• Assigned task: Please go line by line and repeat the data below exactly, with no images.

Dataset entries
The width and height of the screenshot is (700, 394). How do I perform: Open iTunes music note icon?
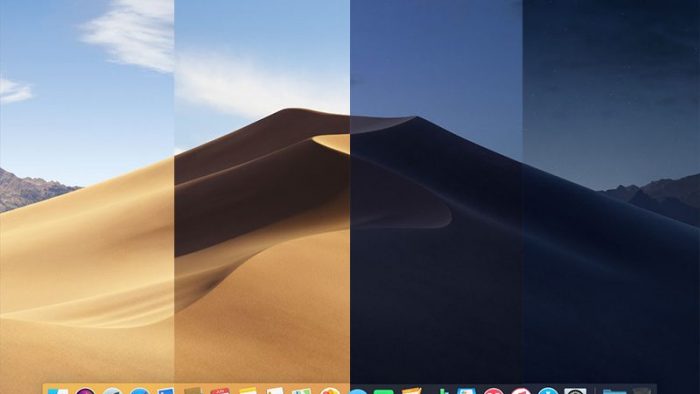coord(521,391)
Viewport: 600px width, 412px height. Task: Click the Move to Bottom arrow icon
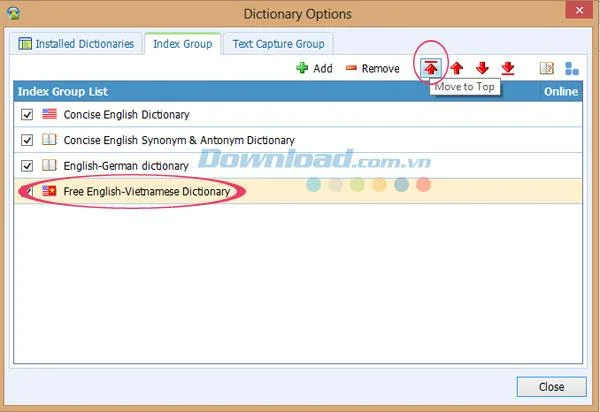coord(508,68)
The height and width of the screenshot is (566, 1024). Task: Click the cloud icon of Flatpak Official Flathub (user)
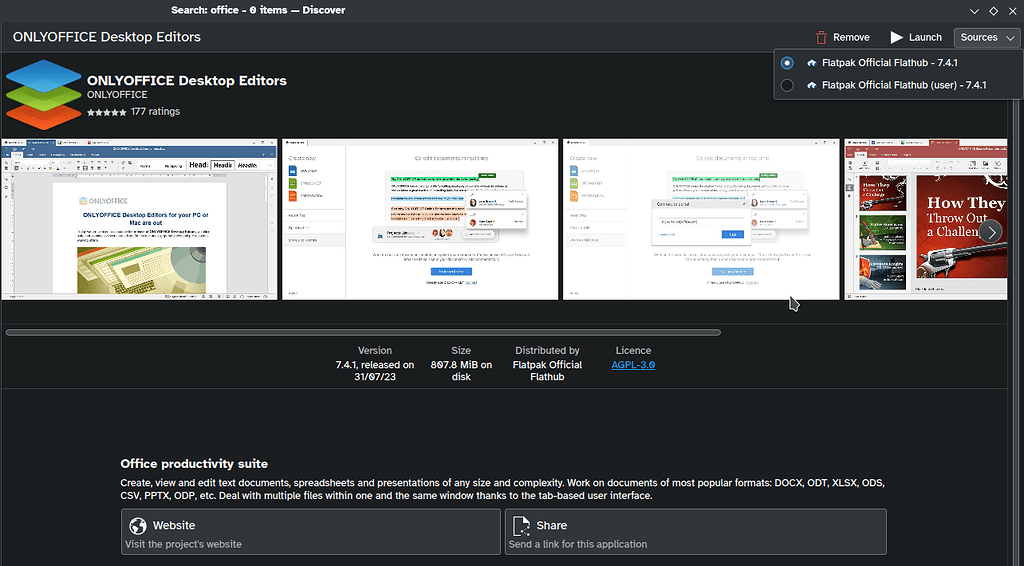pyautogui.click(x=812, y=85)
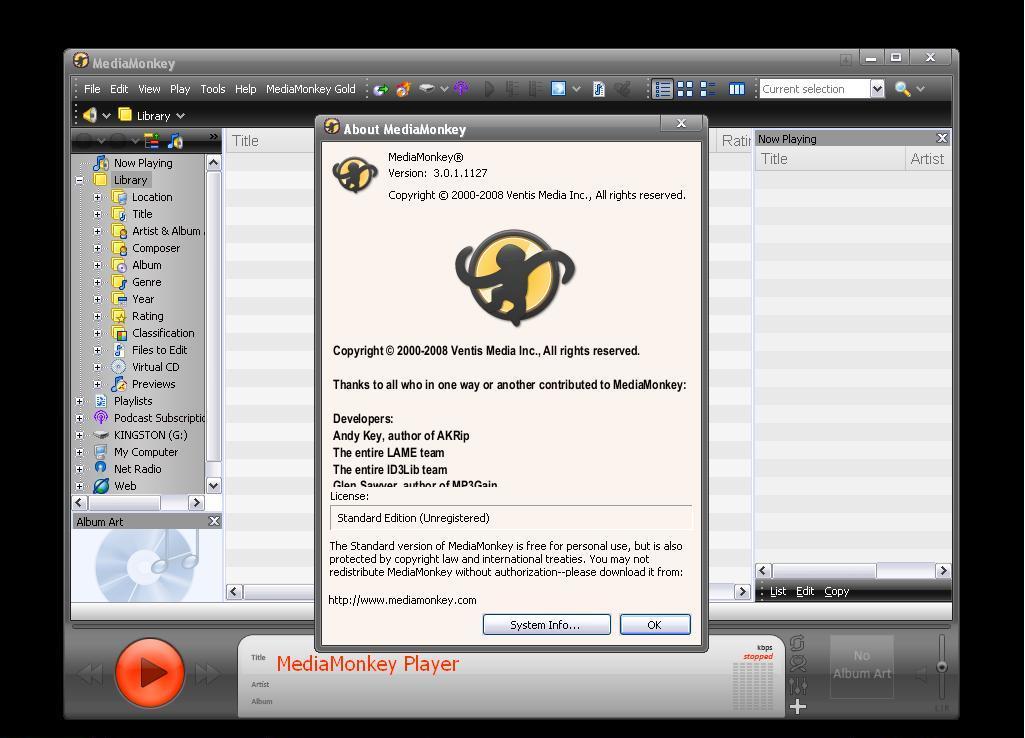The image size is (1025, 738).
Task: Expand the Playlists tree node
Action: pyautogui.click(x=81, y=400)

• Exercise solution:
The width and height of the screenshot is (700, 394). How do I perform: Open iTunes music note icon?
coord(521,391)
Viewport: 600px width, 412px height. Task: Click the Move to Bottom arrow icon
coord(508,68)
The height and width of the screenshot is (566, 1024). Task: Click the cloud icon of Flatpak Official Flathub (user)
pyautogui.click(x=812, y=85)
The image size is (1025, 738).
Task: Expand the Playlists tree node
Action: pyautogui.click(x=81, y=400)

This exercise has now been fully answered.